| Exercise goal |
Copy the data word for word, from its first line through the line with "Action: coord(79,35)", including that line.

[A run of records]
- - - - -

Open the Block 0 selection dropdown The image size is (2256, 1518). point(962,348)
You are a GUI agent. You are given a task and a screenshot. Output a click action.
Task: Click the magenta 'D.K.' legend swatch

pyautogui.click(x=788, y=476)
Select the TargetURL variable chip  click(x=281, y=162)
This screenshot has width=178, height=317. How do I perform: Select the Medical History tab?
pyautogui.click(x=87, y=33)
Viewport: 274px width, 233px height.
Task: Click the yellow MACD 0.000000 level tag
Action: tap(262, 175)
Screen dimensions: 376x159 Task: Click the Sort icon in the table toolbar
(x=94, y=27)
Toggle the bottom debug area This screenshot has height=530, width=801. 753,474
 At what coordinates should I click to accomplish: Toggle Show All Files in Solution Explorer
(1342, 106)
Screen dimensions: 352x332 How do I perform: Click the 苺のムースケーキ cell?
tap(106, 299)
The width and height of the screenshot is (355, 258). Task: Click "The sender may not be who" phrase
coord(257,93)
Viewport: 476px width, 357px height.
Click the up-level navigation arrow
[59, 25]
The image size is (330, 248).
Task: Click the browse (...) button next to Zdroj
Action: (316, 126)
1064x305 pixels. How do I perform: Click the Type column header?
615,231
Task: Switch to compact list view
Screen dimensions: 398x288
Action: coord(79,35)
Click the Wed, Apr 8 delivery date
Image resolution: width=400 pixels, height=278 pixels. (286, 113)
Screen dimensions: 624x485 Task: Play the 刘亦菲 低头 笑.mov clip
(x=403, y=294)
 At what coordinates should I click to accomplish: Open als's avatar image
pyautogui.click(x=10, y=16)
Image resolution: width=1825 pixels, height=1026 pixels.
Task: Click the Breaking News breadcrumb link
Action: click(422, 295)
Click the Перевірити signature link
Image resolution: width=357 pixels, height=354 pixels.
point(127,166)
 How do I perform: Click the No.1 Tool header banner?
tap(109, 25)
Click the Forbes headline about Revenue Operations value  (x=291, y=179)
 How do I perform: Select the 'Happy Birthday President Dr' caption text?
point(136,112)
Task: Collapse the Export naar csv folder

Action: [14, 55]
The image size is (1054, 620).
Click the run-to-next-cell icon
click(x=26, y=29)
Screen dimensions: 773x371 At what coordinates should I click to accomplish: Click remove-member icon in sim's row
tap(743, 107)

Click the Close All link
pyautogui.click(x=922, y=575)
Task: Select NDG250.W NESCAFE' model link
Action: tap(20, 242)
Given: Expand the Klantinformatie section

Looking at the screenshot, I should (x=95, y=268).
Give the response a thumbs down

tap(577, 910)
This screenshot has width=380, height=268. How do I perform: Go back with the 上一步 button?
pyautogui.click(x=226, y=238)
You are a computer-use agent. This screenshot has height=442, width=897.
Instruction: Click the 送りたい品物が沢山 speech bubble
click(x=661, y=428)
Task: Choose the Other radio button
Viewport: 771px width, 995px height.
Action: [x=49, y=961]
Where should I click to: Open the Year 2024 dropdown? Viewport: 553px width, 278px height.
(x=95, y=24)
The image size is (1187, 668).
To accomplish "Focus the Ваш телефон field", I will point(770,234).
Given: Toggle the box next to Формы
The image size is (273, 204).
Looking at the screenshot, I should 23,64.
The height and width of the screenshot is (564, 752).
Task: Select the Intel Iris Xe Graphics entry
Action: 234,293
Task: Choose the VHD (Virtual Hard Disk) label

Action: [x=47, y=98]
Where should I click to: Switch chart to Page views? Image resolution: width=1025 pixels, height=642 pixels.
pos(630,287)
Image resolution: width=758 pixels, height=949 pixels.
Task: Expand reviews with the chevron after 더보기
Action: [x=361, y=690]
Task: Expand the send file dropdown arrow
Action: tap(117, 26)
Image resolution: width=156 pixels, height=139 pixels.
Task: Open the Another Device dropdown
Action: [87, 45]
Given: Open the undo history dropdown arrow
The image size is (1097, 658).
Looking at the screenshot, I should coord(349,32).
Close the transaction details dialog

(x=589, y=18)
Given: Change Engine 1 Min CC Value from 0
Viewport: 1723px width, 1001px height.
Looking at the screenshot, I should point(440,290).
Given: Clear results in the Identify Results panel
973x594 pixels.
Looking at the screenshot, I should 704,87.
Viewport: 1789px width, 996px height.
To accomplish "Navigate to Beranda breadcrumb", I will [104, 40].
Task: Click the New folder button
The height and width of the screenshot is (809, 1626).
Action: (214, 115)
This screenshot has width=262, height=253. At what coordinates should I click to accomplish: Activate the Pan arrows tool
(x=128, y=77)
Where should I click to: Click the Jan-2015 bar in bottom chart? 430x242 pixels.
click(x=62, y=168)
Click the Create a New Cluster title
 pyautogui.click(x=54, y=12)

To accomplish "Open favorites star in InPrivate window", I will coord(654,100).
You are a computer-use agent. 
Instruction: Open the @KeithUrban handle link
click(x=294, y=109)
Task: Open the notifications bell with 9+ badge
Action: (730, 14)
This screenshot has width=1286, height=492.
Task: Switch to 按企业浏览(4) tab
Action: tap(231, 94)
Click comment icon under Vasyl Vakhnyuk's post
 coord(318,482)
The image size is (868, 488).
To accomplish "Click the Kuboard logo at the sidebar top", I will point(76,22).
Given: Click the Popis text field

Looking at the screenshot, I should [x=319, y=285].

- - - - -

| The answer |
Open the Block 0 selection dropdown The image size is (2256, 1518). point(962,348)
You are a GUI agent. You are given a task and a screenshot. Output a click action.
Task: Click the magenta 'D.K.' legend swatch

pyautogui.click(x=788, y=476)
Select the TargetURL variable chip  click(x=281, y=162)
This screenshot has width=178, height=317. How do I perform: Select the Medical History tab?
pyautogui.click(x=87, y=33)
Viewport: 274px width, 233px height.
Task: Click the yellow MACD 0.000000 level tag
Action: tap(262, 175)
Screen dimensions: 376x159 Task: Click the Sort icon in the table toolbar
(x=94, y=27)
Toggle the bottom debug area This screenshot has height=530, width=801. 753,474
 At what coordinates should I click to accomplish: Toggle Show All Files in Solution Explorer
(1342, 106)
Screen dimensions: 352x332 How do I perform: Click the 苺のムースケーキ cell?
tap(106, 299)
The width and height of the screenshot is (355, 258). Task: Click "The sender may not be who" phrase
coord(257,93)
Viewport: 476px width, 357px height.
Click the up-level navigation arrow
[59, 25]
The image size is (330, 248).
Task: Click the browse (...) button next to Zdroj
Action: (316, 126)
1064x305 pixels. How do I perform: Click the Type column header?
615,231
Task: Switch to compact list view
Screen dimensions: 398x288
Action: coord(79,35)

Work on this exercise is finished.